Timelapse microscopy revealed melanophore behaviour during collar formation. We studied cho mutant and WT embryos from 24 hpf, when collar formation was initially not obvious, and from 48 hpf, when cho mutants were readily sorted by their melanophore collars. Timelapses of 24 hpf embryos for over 15 hours showed indistinguishable melanophore behaviour in this early phase. Both WT and cho mutant melanophores were highly motile, frequently migrating on the lateral pathway in both dorsoventral and ventrodorsal directions; frequent changes of direction and temporary cessation of migration induced by contact with another melanophore were also observed (data not shown). Towards the end of these early timelapses, melanophores in the WT evacuated the collar region, whilst in cho mutants one or two melanophores remained in the collar region. That this behaviour represented the beginning of collar formation was confirmed by timelapses starting at 48 hpf, which showed dramatic differences in melanophore behaviour between WT and cho mutants (Fig. 2 and see Movies 1 and 2 in the supplementary material). The anterior trunk of WT embryos usually remained entirely devoid of melanophores (Fig. 2A-D). Although melanophores in both dorsal and ventral stripes were highly protrusive and frequently extended processes into the surrounding region, they remained in the dorsal and ventral stripes (Fig. 2I-L).
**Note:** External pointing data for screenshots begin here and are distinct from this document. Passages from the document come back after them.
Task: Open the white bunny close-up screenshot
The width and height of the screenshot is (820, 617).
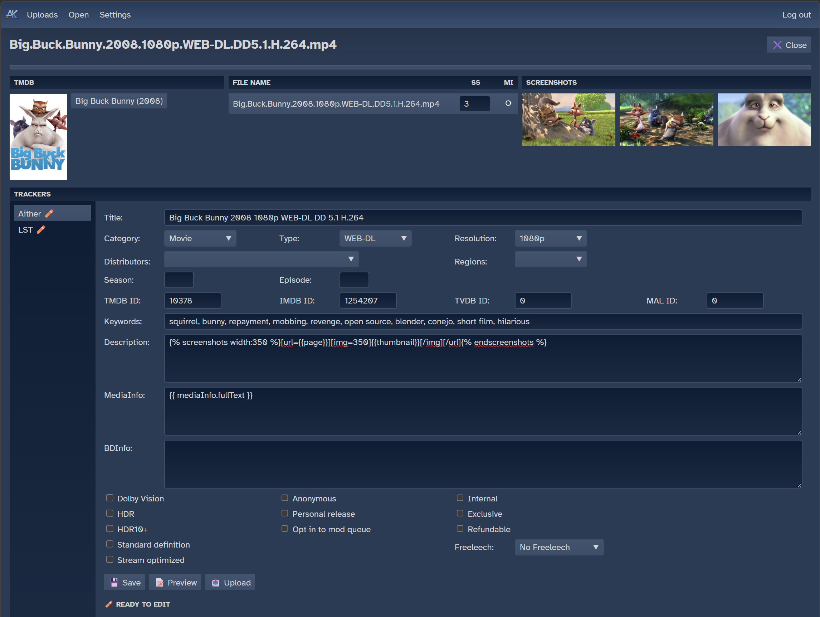Action: (764, 119)
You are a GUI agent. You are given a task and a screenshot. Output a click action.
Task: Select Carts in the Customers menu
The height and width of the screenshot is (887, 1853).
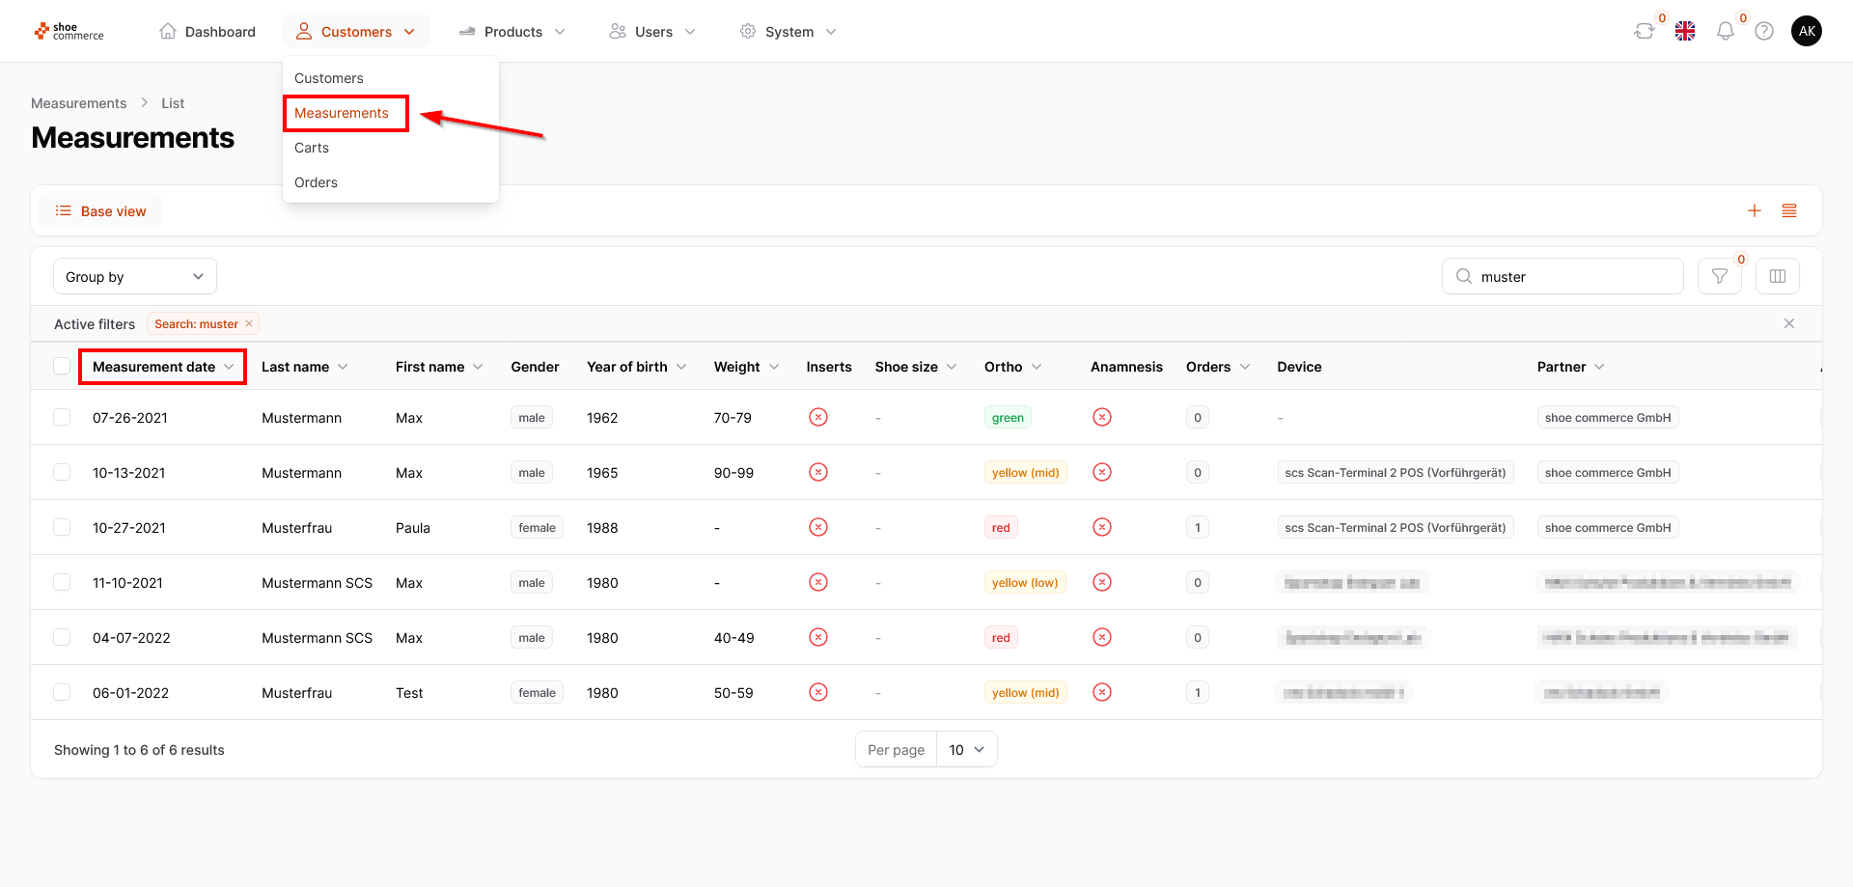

Occasional melanophores were observed in the anterior trunk lateral pathway of a WT at the beginning of the timelapse, but these always migrated rapidly and joined either the ventral or dorsal stripe. Thus, from 48 hpf, WT melanophores exhibited exploratory behaviour but did not migrate through the collar region. By 48 hpf, cho mutants had a few melanophores in the nascent collar. These cells were highly active, extending numerous processes, but usually remained stationary and displayed the characteristic radially-symmetric stellate shape of non-migratory melanophores. As in WT siblings, melanophores from both dorsal and ventral stripes of cho mutants showed extensive protrusive behaviour exploring the lateral pathway, but unlike WT, these cells frequently migrated into the collar region (Fig. 2E-H,M-P). Thus, cho mutant melanophores migrated into the lateral pathway at times when WT melanophores were restricted to one of the pigment stripes. Such behaviour was observed only in the collar region of cho mutants.
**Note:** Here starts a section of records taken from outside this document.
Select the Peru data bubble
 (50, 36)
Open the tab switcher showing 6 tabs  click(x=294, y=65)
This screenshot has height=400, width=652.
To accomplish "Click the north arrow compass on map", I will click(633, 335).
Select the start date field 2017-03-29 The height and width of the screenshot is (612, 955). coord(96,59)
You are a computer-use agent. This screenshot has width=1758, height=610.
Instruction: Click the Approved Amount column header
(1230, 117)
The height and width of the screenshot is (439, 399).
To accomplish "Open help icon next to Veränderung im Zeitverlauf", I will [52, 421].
View larger version (156K): [in this window] [in a new window]   Fig. 2. Timelapse microscopy of 48 hpf WT and cho mutants. (A-H) Images from different focal planes combined by projection revealed that WT melanophores (A-D) never entered the anterior trunk lateral pathway. By contrast, cho mutant melanophores (E-H) invaded the collar, both as single cells from the ventral stripe (asterisk) and as a sheet from the dorsal stripe (arrows). (I-P) Images from single focal planes clarify movements of individual cells. WT melanophores (I-L) extend processes into the anterior trunk (arrowhead, I) but these retract (arrow, arrowhead in J,K), whilst cho mutant melanophores (M-P) invade the collar, usually remaining ectopically. NT, neural tube; Y, yolk. Scale bar: 150 µm.
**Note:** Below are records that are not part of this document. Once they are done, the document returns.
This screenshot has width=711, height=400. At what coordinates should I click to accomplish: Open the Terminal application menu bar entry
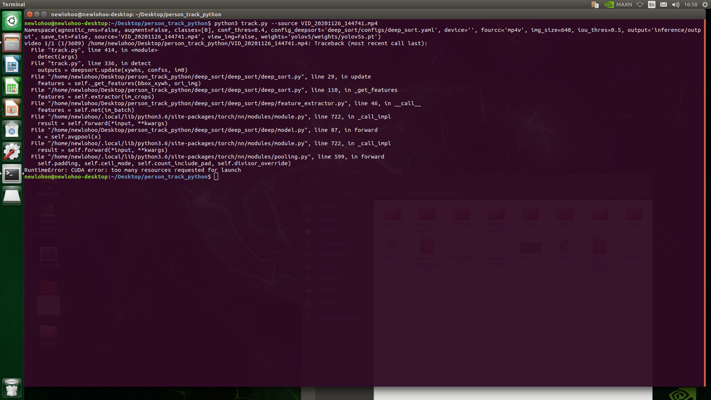(x=14, y=4)
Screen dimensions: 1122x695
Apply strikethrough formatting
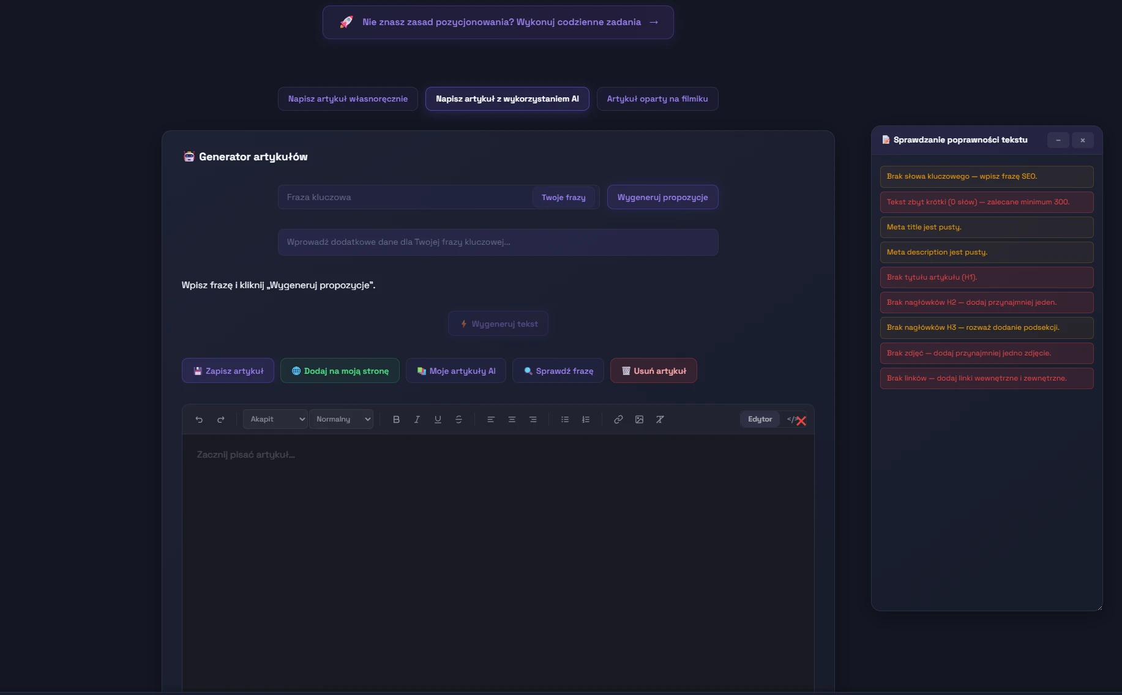[x=458, y=420]
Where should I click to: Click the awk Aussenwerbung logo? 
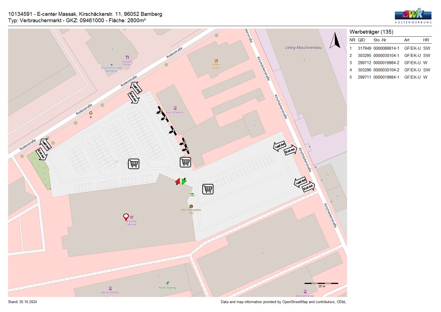coord(413,16)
NC cells migrating on the medial pathway generate neurons and glia of the sensory and sympathetic ganglia, plus melanophores and iridophores. Using incident lighting to detect iridophores, we observed no abnormalities in iridophore number, size or distribution in cho mutants (data not shown). Likewise, foxd3 expression (Kelsh et al., 2000a) revealed no change in glia on the PLL nerve (data not shown), although projection of the nerve itself was aberrant (see below). Immunofluorescent studies using the anti-Hu antibody (Kelsh and Eisen, 2000) revealed that enteric neurons were normal in cho mutants (Fig. 3C,D). Similarly, sensory neurons were largely unaffected; the only difference being a slight increase in the number of DRG neurons in the anterior trunk of cho mutants at 5 dpf (Fig. 3E-H; Table 1).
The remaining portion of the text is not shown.